# TASK REQUIREMENTS
For this exercise, return all the data exactly as it stands.

Pixel coordinate grounding data:

☆ ☆ ☆ ☆ ☆

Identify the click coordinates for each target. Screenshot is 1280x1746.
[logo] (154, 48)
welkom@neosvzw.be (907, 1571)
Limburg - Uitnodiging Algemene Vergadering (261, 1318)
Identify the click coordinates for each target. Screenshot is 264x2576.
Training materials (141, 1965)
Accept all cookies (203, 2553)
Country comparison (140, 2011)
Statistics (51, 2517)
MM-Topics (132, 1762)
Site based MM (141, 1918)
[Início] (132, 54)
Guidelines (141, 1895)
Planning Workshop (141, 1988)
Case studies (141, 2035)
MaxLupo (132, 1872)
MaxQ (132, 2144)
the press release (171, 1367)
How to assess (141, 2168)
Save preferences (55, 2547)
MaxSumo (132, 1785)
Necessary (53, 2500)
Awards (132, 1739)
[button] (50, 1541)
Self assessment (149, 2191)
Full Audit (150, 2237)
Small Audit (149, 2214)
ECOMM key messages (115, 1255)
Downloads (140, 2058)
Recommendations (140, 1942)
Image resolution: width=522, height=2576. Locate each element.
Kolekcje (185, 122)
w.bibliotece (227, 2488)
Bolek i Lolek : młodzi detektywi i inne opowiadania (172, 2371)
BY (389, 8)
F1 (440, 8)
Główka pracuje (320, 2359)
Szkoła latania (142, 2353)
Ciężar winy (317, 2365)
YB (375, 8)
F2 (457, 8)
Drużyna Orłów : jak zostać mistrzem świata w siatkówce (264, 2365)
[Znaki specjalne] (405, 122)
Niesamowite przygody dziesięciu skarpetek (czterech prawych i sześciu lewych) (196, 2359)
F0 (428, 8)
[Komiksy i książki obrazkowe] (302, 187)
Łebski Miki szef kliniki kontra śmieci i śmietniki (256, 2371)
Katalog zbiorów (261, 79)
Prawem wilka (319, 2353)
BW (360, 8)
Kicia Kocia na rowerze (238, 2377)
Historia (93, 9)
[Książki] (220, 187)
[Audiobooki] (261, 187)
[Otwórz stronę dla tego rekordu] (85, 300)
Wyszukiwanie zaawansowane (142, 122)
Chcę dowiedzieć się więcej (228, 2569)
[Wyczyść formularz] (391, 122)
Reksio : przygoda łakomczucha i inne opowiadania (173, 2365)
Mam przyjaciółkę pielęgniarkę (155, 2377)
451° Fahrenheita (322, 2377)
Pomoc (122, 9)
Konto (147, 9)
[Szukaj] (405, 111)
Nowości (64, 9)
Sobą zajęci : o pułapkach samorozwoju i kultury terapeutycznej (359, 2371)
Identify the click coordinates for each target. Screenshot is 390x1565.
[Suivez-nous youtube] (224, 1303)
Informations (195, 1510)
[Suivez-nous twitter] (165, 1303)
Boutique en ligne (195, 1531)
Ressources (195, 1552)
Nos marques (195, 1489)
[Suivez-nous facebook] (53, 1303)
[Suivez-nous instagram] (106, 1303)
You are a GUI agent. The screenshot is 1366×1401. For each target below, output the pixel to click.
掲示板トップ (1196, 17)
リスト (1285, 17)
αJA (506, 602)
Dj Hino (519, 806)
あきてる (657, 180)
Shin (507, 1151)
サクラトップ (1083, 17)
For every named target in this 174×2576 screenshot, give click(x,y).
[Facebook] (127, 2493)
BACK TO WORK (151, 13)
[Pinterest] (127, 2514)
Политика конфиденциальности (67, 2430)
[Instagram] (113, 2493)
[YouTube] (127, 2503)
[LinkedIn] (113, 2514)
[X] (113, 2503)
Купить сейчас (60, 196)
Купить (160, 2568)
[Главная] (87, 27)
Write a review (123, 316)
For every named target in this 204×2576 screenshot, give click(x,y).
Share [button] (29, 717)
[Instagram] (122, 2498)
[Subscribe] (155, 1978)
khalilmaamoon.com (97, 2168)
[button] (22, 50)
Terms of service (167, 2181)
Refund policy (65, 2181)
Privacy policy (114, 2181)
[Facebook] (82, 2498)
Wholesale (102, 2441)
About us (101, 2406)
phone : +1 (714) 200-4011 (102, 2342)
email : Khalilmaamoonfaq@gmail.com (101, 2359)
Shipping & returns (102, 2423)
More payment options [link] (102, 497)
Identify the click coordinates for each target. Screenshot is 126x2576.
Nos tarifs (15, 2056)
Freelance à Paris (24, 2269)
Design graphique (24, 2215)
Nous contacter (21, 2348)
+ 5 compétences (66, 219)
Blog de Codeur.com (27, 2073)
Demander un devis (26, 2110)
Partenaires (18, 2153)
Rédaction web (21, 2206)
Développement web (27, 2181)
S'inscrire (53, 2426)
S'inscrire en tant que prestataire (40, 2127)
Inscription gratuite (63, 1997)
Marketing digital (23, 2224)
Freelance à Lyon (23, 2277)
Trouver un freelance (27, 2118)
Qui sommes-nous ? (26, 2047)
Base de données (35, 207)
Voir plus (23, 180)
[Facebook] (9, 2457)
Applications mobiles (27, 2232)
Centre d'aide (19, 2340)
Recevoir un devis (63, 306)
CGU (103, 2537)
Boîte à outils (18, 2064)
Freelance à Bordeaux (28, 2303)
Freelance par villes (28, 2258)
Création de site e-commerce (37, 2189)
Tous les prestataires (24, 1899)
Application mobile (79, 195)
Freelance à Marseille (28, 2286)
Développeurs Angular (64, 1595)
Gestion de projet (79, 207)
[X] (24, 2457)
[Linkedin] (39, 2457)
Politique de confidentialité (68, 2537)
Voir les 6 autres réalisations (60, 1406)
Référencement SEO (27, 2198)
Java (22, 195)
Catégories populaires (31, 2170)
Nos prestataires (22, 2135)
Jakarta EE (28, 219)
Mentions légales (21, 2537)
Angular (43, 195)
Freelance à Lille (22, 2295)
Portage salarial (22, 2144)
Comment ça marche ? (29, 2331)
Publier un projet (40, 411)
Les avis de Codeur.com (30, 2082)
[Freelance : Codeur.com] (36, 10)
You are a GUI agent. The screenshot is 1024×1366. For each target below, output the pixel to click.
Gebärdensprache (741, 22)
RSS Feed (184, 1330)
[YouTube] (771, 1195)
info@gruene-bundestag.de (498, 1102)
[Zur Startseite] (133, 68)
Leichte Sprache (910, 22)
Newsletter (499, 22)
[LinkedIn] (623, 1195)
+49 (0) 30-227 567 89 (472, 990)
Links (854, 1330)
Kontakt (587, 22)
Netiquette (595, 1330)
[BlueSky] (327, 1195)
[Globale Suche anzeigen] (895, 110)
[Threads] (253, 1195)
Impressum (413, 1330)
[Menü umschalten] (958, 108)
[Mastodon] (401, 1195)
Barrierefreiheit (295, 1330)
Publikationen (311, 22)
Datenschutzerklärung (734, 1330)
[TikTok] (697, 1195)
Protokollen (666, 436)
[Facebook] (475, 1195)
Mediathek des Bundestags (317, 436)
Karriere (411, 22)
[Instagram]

☆ ☆ ☆ ☆ ☆

# SOLUTION
Identify the click coordinates for each target. Screenshot is 1280x1746.
[logo] (154, 48)
welkom@neosvzw.be (907, 1571)
Limburg - Uitnodiging Algemene Vergadering (261, 1318)
Identify the click coordinates for each target. Screenshot is 264x2576.
Training materials (141, 1965)
Accept all cookies (203, 2553)
Country comparison (140, 2011)
Statistics (51, 2517)
MM-Topics (132, 1762)
Site based MM (141, 1918)
[Início] (132, 54)
Guidelines (141, 1895)
Planning Workshop (141, 1988)
Case studies (141, 2035)
MaxLupo (132, 1872)
MaxQ (132, 2144)
the press release (171, 1367)
How to assess (141, 2168)
Save preferences (55, 2547)
MaxSumo (132, 1785)
Necessary (53, 2500)
Awards (132, 1739)
[button] (50, 1541)
Self assessment (149, 2191)
Full Audit (150, 2237)
Small Audit (149, 2214)
ECOMM key messages (115, 1255)
Downloads (140, 2058)
Recommendations (140, 1942)
Image resolution: width=522, height=2576. Locate each element.
Kolekcje (185, 122)
w.bibliotece (227, 2488)
Bolek i Lolek : młodzi detektywi i inne opowiadania (172, 2371)
BY (389, 8)
F1 (440, 8)
Główka pracuje (320, 2359)
Szkoła latania (142, 2353)
Ciężar winy (317, 2365)
YB (375, 8)
F2 (457, 8)
Drużyna Orłów : jak zostać mistrzem świata w siatkówce (264, 2365)
[Znaki specjalne] (405, 122)
Niesamowite przygody dziesięciu skarpetek (czterech prawych i sześciu lewych) (196, 2359)
F0 (428, 8)
[Komiksy i książki obrazkowe] (302, 187)
Łebski Miki szef kliniki kontra śmieci i śmietniki (256, 2371)
Katalog zbiorów (261, 79)
Prawem wilka (319, 2353)
BW (360, 8)
Kicia Kocia na rowerze (238, 2377)
Historia (93, 9)
[Książki] (220, 187)
[Audiobooki] (261, 187)
[Otwórz stronę dla tego rekordu] (85, 300)
Wyszukiwanie zaawansowane (142, 122)
Chcę dowiedzieć się więcej (228, 2569)
[Wyczyść formularz] (391, 122)
Reksio : przygoda łakomczucha i inne opowiadania (173, 2365)
Mam przyjaciółkę pielęgniarkę (155, 2377)
451° Fahrenheita (322, 2377)
Pomoc (122, 9)
Konto (147, 9)
[Szukaj] (405, 111)
Nowości (64, 9)
Sobą zajęci : o pułapkach samorozwoju i kultury terapeutycznej (359, 2371)
Identify the click coordinates for each target. Screenshot is 390x1565.
[Suivez-nous youtube] (224, 1303)
Informations (195, 1510)
[Suivez-nous twitter] (165, 1303)
Boutique en ligne (195, 1531)
Ressources (195, 1552)
Nos marques (195, 1489)
[Suivez-nous facebook] (53, 1303)
[Suivez-nous instagram] (106, 1303)
You are a GUI agent. The screenshot is 1366×1401. For each target below, output the pixel to click.
掲示板トップ (1196, 17)
リスト (1285, 17)
αJA (506, 602)
Dj Hino (519, 806)
あきてる (657, 180)
Shin (507, 1151)
サクラトップ (1083, 17)
For every named target in this 174×2576 screenshot, give click(x,y).
[Facebook] (127, 2493)
BACK TO WORK (151, 13)
[Pinterest] (127, 2514)
Политика конфиденциальности (67, 2430)
[Instagram] (113, 2493)
[YouTube] (127, 2503)
[LinkedIn] (113, 2514)
[X] (113, 2503)
Купить сейчас (60, 196)
Купить (160, 2568)
[Главная] (87, 27)
Write a review (123, 316)
For every named target in this 204×2576 screenshot, give click(x,y).
Share [button] (29, 717)
[Instagram] (122, 2498)
[Subscribe] (155, 1978)
khalilmaamoon.com (97, 2168)
[button] (22, 50)
Terms of service (167, 2181)
Refund policy (65, 2181)
Privacy policy (114, 2181)
[Facebook] (82, 2498)
Wholesale (102, 2441)
About us (101, 2406)
phone : +1 (714) 200-4011 (102, 2342)
email : Khalilmaamoonfaq@gmail.com (101, 2359)
Shipping & returns (102, 2423)
More payment options [link] (102, 497)
Identify the click coordinates for each target. Screenshot is 126x2576.
Nos tarifs (15, 2056)
Freelance à Paris (24, 2269)
Design graphique (24, 2215)
Nous contacter (21, 2348)
+ 5 compétences (66, 219)
Blog de Codeur.com (27, 2073)
Demander un devis (26, 2110)
Partenaires (18, 2153)
Rédaction web (21, 2206)
Développement web (27, 2181)
S'inscrire (53, 2426)
S'inscrire en tant que prestataire (40, 2127)
Inscription gratuite (63, 1997)
Marketing digital (23, 2224)
Freelance à Lyon (23, 2277)
Trouver un freelance (27, 2118)
Qui sommes-nous ? (26, 2047)
Base de données (35, 207)
Voir plus (23, 180)
[Facebook] (9, 2457)
Applications mobiles (27, 2232)
Centre d'aide (19, 2340)
Recevoir un devis (63, 306)
CGU (103, 2537)
Boîte à outils (18, 2064)
Freelance à Bordeaux (28, 2303)
Freelance par villes (28, 2258)
Création de site e-commerce (37, 2189)
Tous les prestataires (24, 1899)
Application mobile (79, 195)
Freelance à Marseille (28, 2286)
Développeurs Angular (64, 1595)
Gestion de projet (79, 207)
[X] (24, 2457)
[Linkedin] (39, 2457)
Politique de confidentialité (68, 2537)
Voir les 6 autres réalisations (60, 1406)
Référencement SEO (27, 2198)
Java (22, 195)
Catégories populaires (31, 2170)
Nos prestataires (22, 2135)
Jakarta EE (28, 219)
Mentions légales (21, 2537)
Angular (43, 195)
Freelance à Lille (22, 2295)
Portage salarial (22, 2144)
Comment ça marche ? (29, 2331)
Publier un projet (40, 411)
Les avis de Codeur.com (30, 2082)
[Freelance : Codeur.com] (36, 10)
You are a GUI agent. The screenshot is 1024×1366. For each target below, output the pixel to click.
Gebärdensprache (741, 22)
RSS Feed (184, 1330)
[YouTube] (771, 1195)
info@gruene-bundestag.de (498, 1102)
[Zur Startseite] (133, 68)
Leichte Sprache (910, 22)
Newsletter (499, 22)
[LinkedIn] (623, 1195)
+49 (0) 30-227 567 89 (472, 990)
Links (854, 1330)
Kontakt (587, 22)
Netiquette (595, 1330)
[BlueSky] (327, 1195)
[Globale Suche anzeigen] (895, 110)
[Threads] (253, 1195)
Impressum (413, 1330)
[Menü umschalten] (958, 108)
[Mastodon] (401, 1195)
Barrierefreiheit (295, 1330)
Publikationen (311, 22)
Datenschutzerklärung (734, 1330)
[TikTok] (697, 1195)
Protokollen (666, 436)
[Facebook] (475, 1195)
Mediathek des Bundestags (317, 436)
Karriere (411, 22)
[Instagram]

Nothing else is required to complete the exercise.